POLITIQUE
17/12/2018 14:05 EST | Actualisé 17/12/2018 14:06 EST

Oléoduc Énergie-Est: François Legault ne bronche pas

Le premier ministre a été vilipendé par la classe politique albertaine.

Graham Hughes/La Presse canadienne
Photo d'archives de François Legault.

GASPÉ,, Qc — Vilipendé par la classe politique albertaine concernant ses propos sur l'«énergie sale», le premier ministre du Québec, François Legault, ne bronche pas.

Commentant les attaques proférées à son endroit par la première ministre néo-démocrate de l'Alberta, Rachel Notley, et par le chef conservateur uni de l'Alberta, Jason Kenney, M. Legault a soutenu lundi que «ça peut paraître bien de casser du sucre sur le Québec».

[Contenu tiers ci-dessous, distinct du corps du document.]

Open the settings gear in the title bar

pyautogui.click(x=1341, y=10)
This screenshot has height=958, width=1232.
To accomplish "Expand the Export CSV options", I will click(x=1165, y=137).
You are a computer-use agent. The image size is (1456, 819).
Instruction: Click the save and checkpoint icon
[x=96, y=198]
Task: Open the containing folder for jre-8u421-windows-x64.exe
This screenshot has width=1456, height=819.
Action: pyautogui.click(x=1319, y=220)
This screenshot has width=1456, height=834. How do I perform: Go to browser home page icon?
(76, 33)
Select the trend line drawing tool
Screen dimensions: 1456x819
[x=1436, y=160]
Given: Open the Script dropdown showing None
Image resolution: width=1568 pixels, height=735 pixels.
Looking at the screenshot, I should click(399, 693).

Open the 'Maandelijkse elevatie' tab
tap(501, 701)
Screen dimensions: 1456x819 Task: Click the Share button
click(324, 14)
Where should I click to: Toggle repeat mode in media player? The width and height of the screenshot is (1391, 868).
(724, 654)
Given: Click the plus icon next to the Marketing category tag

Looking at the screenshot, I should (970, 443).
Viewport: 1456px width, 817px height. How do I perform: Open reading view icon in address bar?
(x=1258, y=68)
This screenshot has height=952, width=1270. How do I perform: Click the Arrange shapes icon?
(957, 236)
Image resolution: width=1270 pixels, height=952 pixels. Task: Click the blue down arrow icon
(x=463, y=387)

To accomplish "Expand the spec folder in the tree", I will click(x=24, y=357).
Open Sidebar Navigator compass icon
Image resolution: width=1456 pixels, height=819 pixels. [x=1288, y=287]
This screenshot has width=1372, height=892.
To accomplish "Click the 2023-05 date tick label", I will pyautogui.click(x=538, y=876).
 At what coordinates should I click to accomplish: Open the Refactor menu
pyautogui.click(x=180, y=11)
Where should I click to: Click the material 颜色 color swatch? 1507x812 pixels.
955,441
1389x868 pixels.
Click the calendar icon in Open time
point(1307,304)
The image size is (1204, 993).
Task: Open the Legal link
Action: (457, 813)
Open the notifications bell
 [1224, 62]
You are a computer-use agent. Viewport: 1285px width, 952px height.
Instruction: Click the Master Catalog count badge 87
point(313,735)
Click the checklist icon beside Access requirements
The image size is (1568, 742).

De passage en Gaspésie, François Legault a dit comprendre les problèmes que vit l'Alberta. Il a toutefois répété qu'il n'y a pas d'acceptabilité sociale au Québec pour un projet comme l'oléoduc Énergie-Est.

Rachel Notley a sermonné le premier ministre du Québec la semaine dernière, affirmant que le Québec tirait beaucoup d'avantages du pétrole albertain. Elle a ajouté que non seulement le pétrole albertain n'était pas «sale», mais qu'il finançait les écoles, les hôpitaux, les routes et potentiellement certaines des infrastructures hydroélectriques au Québec.

Quant à Jason Kenney, ancien ministre fédéral dans le gouvernement de Stephen Harper, il a reproché à François Legault, sans le nommer spécifiquement, d'alimenter la grogne contre le secteur pétrolier et les oléoducs. Il a rappelé que le Québec allait recevoir 13 milliards $ grâce à la péréquation. «Cette somme provient en grande partie de notre industrie pétrolière, en grande partie de notre province», a lancé M. Kenney dimanche lors d'une manifestation en faveur de l'industrie pétrolière, à Grande Prairie, en Alberta.

Le premier ministre François Legault s'est rendu à Gaspé, lundi, pour annoncer que le gouvernement du Québec octroie 12,8 millions $ au Fonds bilatéral pour l'industrie des pêches et de l'aquaculture commerciales du Québec. Cet investissement soutiendra la réalisation de projets visant l'innovation ainsi que l'amélioration de la compétitivité et de la productivité. Il s'ajoute à l'enveloppe de 30 millions $ sur cinq ans déjà consentie par le gouvernement du Canada.